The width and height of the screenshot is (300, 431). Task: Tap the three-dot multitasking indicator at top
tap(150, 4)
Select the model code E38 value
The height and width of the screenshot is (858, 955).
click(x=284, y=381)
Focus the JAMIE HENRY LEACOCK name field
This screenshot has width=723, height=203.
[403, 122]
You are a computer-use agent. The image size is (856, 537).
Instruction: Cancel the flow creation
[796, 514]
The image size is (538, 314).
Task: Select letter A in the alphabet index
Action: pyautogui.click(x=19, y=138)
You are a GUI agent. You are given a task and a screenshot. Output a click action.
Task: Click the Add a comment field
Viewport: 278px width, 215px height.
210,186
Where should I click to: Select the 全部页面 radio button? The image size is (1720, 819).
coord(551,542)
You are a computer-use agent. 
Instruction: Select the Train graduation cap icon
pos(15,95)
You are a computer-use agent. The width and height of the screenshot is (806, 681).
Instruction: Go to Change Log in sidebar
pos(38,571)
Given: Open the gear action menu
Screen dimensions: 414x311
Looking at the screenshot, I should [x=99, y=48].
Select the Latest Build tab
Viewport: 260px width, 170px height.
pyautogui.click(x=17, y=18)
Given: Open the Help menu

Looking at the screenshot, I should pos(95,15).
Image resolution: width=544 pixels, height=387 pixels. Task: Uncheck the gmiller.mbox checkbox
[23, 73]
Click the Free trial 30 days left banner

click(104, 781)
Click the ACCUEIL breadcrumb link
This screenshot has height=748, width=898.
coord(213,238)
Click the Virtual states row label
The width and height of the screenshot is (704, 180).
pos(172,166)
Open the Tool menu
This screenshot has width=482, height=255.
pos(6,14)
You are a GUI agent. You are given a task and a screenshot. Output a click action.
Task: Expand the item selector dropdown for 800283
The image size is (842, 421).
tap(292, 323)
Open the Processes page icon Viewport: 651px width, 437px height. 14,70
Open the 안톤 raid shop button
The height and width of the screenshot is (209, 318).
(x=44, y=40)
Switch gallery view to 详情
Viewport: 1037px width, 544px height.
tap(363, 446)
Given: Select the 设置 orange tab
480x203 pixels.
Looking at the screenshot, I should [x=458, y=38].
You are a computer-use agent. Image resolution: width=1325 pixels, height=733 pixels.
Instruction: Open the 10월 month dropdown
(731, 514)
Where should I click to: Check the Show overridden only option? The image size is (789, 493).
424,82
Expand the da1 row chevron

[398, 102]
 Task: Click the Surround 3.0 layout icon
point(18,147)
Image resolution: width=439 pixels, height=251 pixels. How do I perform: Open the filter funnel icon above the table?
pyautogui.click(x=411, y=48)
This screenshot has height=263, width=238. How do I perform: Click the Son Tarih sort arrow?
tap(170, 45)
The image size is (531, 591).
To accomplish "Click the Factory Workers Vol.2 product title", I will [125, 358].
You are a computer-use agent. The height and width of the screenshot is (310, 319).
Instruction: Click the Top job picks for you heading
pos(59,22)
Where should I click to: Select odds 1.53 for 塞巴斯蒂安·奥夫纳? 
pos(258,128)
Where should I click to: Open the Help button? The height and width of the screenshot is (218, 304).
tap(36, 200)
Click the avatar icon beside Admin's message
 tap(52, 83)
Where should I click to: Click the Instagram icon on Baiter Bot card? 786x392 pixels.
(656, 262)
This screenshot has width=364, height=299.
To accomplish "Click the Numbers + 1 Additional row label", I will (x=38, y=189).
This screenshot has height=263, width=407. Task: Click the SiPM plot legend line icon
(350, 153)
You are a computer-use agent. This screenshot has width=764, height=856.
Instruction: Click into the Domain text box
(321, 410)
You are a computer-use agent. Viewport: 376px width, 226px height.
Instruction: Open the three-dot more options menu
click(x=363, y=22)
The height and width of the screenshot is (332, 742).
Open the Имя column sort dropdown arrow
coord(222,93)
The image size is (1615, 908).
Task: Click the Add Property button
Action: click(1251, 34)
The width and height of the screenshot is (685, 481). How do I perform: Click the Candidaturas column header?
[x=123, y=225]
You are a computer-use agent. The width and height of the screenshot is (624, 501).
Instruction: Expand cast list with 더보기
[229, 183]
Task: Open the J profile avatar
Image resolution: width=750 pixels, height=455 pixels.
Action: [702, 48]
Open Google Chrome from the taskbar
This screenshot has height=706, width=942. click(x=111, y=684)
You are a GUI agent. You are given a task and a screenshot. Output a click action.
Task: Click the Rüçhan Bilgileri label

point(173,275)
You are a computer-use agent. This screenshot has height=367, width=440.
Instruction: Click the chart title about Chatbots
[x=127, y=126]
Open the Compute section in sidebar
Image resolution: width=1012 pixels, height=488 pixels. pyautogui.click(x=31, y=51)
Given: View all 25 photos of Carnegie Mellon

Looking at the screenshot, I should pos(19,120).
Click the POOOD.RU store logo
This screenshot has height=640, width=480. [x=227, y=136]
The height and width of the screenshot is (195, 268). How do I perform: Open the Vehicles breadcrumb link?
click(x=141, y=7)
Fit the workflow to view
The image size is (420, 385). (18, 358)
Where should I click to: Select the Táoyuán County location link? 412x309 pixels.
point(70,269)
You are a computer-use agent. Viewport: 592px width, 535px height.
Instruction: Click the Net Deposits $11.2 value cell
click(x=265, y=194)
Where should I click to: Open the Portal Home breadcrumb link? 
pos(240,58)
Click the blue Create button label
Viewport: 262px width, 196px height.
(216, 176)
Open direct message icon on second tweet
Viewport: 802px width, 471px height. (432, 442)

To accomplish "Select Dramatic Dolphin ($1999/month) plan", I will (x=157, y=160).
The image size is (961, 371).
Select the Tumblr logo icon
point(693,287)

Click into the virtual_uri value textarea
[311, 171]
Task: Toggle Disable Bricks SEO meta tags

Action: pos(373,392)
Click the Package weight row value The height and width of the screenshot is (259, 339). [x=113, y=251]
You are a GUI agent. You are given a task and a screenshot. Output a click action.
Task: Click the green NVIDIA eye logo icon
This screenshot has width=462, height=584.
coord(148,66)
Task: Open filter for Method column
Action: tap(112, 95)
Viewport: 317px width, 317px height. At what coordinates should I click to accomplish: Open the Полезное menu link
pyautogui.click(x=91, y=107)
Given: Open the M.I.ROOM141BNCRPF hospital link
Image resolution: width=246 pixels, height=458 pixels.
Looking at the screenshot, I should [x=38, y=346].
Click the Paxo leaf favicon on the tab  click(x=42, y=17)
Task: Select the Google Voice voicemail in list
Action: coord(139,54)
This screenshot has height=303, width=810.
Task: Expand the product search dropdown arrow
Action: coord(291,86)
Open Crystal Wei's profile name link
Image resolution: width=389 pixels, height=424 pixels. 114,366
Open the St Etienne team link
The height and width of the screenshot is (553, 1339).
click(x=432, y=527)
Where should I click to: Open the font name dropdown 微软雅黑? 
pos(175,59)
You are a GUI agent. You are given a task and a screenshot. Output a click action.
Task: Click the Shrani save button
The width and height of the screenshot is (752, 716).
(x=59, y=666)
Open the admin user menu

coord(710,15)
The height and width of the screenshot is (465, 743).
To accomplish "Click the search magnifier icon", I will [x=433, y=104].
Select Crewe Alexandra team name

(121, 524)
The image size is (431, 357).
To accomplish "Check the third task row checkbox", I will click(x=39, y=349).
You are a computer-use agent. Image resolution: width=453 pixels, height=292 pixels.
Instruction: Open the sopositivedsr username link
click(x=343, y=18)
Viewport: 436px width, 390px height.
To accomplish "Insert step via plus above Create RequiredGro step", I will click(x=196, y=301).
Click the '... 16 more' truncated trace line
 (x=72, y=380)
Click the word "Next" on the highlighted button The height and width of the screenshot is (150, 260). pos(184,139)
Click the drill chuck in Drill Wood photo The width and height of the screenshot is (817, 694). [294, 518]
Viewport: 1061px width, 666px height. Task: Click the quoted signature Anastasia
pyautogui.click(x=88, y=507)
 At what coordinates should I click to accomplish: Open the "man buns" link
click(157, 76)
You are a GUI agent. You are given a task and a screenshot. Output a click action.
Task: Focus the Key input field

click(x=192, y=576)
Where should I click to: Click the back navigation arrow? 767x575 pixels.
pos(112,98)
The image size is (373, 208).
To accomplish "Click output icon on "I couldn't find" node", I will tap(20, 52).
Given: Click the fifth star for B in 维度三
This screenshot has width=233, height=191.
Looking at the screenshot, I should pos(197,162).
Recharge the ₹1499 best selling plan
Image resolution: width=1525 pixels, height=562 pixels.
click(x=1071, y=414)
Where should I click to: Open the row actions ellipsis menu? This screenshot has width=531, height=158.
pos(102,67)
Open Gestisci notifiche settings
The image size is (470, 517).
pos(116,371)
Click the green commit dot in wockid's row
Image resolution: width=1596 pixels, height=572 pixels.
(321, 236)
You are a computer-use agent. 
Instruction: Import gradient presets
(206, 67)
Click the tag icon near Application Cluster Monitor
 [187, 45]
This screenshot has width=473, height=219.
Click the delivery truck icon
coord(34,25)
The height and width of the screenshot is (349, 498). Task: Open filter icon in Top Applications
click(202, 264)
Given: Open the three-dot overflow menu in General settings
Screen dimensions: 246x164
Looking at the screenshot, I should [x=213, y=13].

-*-*-

TASK STATEMENT: When the word "computer" shows up in a line of the entries, report that line.

ANSWER TO THE PROBLEM:
You are a computer-use agent. The image size is (856, 537).
You are a computer-use agent. 
You are a computer-use agent. The width and height of the screenshot is (806, 681).
You are a computer-use agent. Image resolution: width=1325 pixels, height=733 pixels.
You are a computer-use agent. The height and width of the screenshot is (310, 319).
You are a computer-use agent. This screenshot has width=764, height=856.
You are a computer-use agent. Viewport: 376px width, 226px height.
You are a computer-use agent. The width and height of the screenshot is (624, 501).
You are a computer-use agent. This screenshot has height=367, width=440.
You are a computer-use agent. Viewport: 592px width, 535px height.
You are a computer-use agent. Image resolution: width=453 pixels, height=292 pixels.
You are a computer-use agent. 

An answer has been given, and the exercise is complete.